Süddeutsche Zeitung

Freihandelsabkommen:Gewerkschaften und Globalisierung

Lesezeit: 1 min

Den Abschied von Arbeitnehmerrechten befürchtet die IG Metall durch TTIP. Die Kanzlerin versucht, die Ängste zu zerstreuen.

Von Detlef Esslinger, Frankfurt

Bundeskanzlerin Angela Merkel (CDU) versteht nach eigener Darstellung nicht, warum so viele Gewerkschafter das geplante Freihandelsabkommen (TTIP) mit den USA ablehnen. Es werde so getan, als ob die Vereinigten Staaten ein Land seien, bei dem man das Allerschlimmste befürchten muss, sagte Merkel am Mittwoch auf dem Kongress der IG Metall in Frankfurt. "Ja!", riefen daraufhin viele Delegierte. Die Kanzlerin quittierte das mit der Bemerkung "Also . . ." und einigen Sekunden Sprechpause.

Merkel warb für TTIP, indem sie erzählte, kein Gewerkschafter habe Einspruch eingelegt, bevor vor vier Jahren das Handelsabkommen mit Südkorea in Kraft trat. Nur die Vertreter der Autoindustrie hätten "permanent" vor ihrer Tür gestanden. Damals sei es im Wesentlichen aber nur um Zölle gegangen - während mit den USA auch über Verbraucherschutz und Umweltstandards verhandelt werde. "Wir werden dabei keinen EU-Standard ändern", sagte Merkel, "und wir haben die Chance, dass zwei Wirtschaftsräume, die nicht die schlechtesten Standards auf der Welt haben, künftig die Maßstäbe setzen." Die TTIP-Verhandlungen seien der "erste vernünftige Schritt" zur Gestaltung der Globalisierung. "Und ausgerechnet da liefern wir uns so einen Kampf."

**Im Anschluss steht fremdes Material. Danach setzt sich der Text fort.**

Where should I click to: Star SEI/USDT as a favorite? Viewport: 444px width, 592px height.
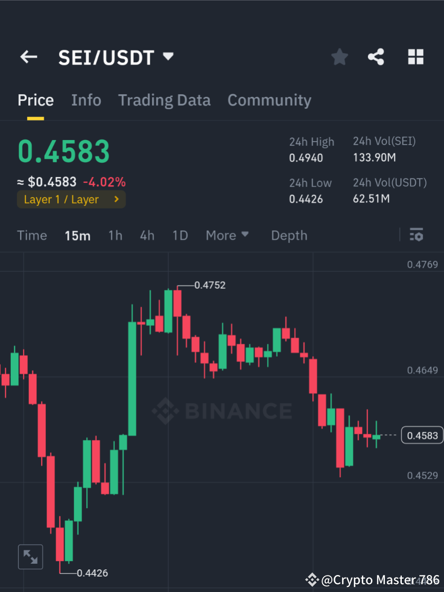(339, 57)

Der neue IG-Metall-Vorsitzende Jörg Hofmann hatte am Vormittag erklärt, warum er das Abkommen ablehnt. Bei den Standards würden beide Seiten sich wohl nur "auf den kleinsten gemeinsamen Nenner" einigen. Was Arbeitnehmerrechte betreffe, werde der in Verhandlungen mit den USA "gleich null" sein, beim Umwelt- und Klimaschutz "nahe null". Dies zementiere, dass deutsche Standorte mit Lohndumping konfrontiert seien - zum Beispiel als Folge von Gewerkschaftsbekämpfung in den US-Südstaaten. "Ein Land, das bis heute die ILO-Kernarbeitsnormen nicht ratifiziert hat, ist kein fairer Handelspartner", sagte Hofmann. Die ILO (Internationale Arbeitsorganisation) ist eine Sonderorganisation der Vereinten Nationen. Zu ihren Kernarbeitsnormen zählen das Recht auf freie Gewerkschaften und Tarifverhandlungen sowie die gleiche Bezahlung von Mann und Frau für gleichwertige Arbeit. Die Zusicherungen der Regierung könnten "uns doch nicht beruhigen", sagte Hofmann.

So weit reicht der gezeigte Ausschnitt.